The records below:
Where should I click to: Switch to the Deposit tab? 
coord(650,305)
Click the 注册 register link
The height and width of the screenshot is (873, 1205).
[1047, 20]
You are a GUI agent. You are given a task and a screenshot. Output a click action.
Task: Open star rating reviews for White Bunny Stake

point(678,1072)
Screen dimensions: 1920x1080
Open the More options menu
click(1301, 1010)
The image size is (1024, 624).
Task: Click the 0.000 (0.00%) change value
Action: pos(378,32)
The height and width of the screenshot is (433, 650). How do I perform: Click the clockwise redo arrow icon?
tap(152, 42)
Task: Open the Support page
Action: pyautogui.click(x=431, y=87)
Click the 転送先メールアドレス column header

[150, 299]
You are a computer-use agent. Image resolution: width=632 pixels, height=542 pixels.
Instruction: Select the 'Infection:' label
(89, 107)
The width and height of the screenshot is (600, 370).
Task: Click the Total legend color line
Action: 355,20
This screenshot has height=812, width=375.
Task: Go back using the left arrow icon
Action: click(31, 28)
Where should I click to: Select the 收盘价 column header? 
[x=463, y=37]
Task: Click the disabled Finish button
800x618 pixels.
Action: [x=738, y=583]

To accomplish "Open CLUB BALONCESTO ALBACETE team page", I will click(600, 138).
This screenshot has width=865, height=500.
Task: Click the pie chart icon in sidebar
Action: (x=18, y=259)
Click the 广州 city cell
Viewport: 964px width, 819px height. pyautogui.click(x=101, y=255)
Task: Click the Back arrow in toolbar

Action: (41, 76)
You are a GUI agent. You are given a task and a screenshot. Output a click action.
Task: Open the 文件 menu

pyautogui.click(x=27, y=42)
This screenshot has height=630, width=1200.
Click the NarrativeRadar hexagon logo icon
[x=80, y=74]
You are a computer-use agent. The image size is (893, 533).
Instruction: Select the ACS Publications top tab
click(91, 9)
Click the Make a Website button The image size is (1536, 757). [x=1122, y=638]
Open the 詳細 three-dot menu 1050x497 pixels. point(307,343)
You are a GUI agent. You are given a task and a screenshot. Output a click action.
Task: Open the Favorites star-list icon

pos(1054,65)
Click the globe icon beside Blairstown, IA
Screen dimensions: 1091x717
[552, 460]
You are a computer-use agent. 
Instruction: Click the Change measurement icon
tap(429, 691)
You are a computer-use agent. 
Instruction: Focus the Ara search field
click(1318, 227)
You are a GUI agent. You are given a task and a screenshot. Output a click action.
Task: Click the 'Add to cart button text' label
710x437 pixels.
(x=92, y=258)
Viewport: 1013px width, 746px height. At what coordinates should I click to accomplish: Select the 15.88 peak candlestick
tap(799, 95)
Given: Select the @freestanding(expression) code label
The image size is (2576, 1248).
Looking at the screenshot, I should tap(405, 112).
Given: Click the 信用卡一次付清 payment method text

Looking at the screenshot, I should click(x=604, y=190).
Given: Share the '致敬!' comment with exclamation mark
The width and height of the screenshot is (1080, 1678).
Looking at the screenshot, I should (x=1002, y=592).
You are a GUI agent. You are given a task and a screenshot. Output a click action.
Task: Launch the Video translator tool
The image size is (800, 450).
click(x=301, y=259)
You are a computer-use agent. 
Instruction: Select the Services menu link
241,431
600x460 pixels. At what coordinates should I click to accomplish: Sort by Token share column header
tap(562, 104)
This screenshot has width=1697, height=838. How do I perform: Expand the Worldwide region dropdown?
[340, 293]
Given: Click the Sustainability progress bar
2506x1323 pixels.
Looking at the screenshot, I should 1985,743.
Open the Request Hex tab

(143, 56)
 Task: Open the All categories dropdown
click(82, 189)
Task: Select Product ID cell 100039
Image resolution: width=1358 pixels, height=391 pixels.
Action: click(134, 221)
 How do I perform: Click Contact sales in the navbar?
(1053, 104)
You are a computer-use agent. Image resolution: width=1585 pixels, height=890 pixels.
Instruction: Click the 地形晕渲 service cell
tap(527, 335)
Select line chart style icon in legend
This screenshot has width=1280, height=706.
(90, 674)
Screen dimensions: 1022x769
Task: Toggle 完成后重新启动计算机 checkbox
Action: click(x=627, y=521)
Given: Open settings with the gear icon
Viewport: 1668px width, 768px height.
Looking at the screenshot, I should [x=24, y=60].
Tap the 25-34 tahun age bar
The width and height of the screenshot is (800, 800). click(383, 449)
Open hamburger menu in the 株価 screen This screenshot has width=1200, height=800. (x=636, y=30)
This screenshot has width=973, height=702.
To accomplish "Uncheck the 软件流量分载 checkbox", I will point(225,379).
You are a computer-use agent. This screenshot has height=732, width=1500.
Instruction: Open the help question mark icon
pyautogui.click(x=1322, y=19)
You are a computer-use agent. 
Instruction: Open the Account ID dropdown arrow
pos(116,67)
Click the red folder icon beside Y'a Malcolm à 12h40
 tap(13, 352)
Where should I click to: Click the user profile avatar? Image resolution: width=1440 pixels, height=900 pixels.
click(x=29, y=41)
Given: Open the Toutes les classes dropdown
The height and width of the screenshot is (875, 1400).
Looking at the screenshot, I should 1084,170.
End of The records.
◆ Problem description: Read the records above. Show each line that has the string "with".

◆ Worked solution:
Given: Share the '致敬!' comment with exclamation mark
Given: Open settings with the gear icon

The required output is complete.